# Text:
No, not really, there was a lot of engineering work and bunch of not-so-big ideas (e.g. InstructGPT reinforcement learning after the model's training), but you can go from the transformers paper to current state of art without needing a "big idea".
And I think this is the major "big idea", accepting the bitter lesson (http://incompleteideas.net/IncIdeas/BitterLesson.html) that major user-visible progress and new emerging capabilities doesn't necessarily require any big ideas but simply scaling to more compute.
I disagree. And first of all, there is a reflective meta teaching from the very idea of the "Bitter Lessons":
the past reveals that (in a way) "the application of models has not been a winner" - but we cannot really know that it is not, because we do not have obtained a model out of it, a model that shows why, an explanation - epistemologically, the "discouraging" protocols cannot be made a "law".
Practically, there still is a need to identify the proper architecture(s) to avoid the undesired weaknesses of the attempts in the current stages.
RLHF is arguably a bigger jump than LLMs, at least from my perspective beginning to study NLP in 2015/16.
Well what exactly is RLHF, practically?
The ability to go from 8 google search snippets to correctly rank and rewrite the top one into agreeable, cohesive, grammatical and helpful english is just incredible and allows so much more and the real step change from these models that lead to virality. It also increases consistency, which was always the worry of business use cases.
Why is that more noteworthy than the base GPT-3?
A lot of the LLM scale --> more correct autoregression prediction progress was predictable - RLHF on text was not (the early sparks coming for most of us in the release of T5 with it's multiple tasks-in-text).

# Data excerpt:
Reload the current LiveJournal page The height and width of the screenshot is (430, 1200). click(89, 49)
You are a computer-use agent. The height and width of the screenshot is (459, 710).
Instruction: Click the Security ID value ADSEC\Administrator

# What you need to do:
1. Transcribe the part of the thread on RLHF from "A lot of the" to "it's multiple tasks-in-text).".
2. In the thread on RLHF, why does one commenter consider RLHF a bigger jump than LLMs? Explain in one to three sentences.
3. Answer from the thread on RLHF:
(a) Which paper does the first comment name as the starting point that leads to the current state of the art?
(b) When did the commenter who calls RLHF a bigger jump begin studying NLP?
(c) Which release brought the early sparks of RLHF on text for most people?

# Answers for this exercise:
1.
A lot of the LLM scale --> more correct autoregression prediction progress was predictable - RLHF on text was not (the early sparks coming for most of us in the release of T5 with it's multiple tasks-in-text).

2. Much of the progress from scaling LLMs toward more correct autoregressive prediction was predictable, but RLHF on text was not. The commenter also credits it with turning 8 Google search snippets into a correctly ranked, rewritten answer in agreeable, cohesive, grammatical, helpful English, and with improving consistency, a long-standing concern for business use cases.

3.
(a) The transformers paper.
(b) In 2015/16.
(c) The release of T5, with its multiple tasks-in-text.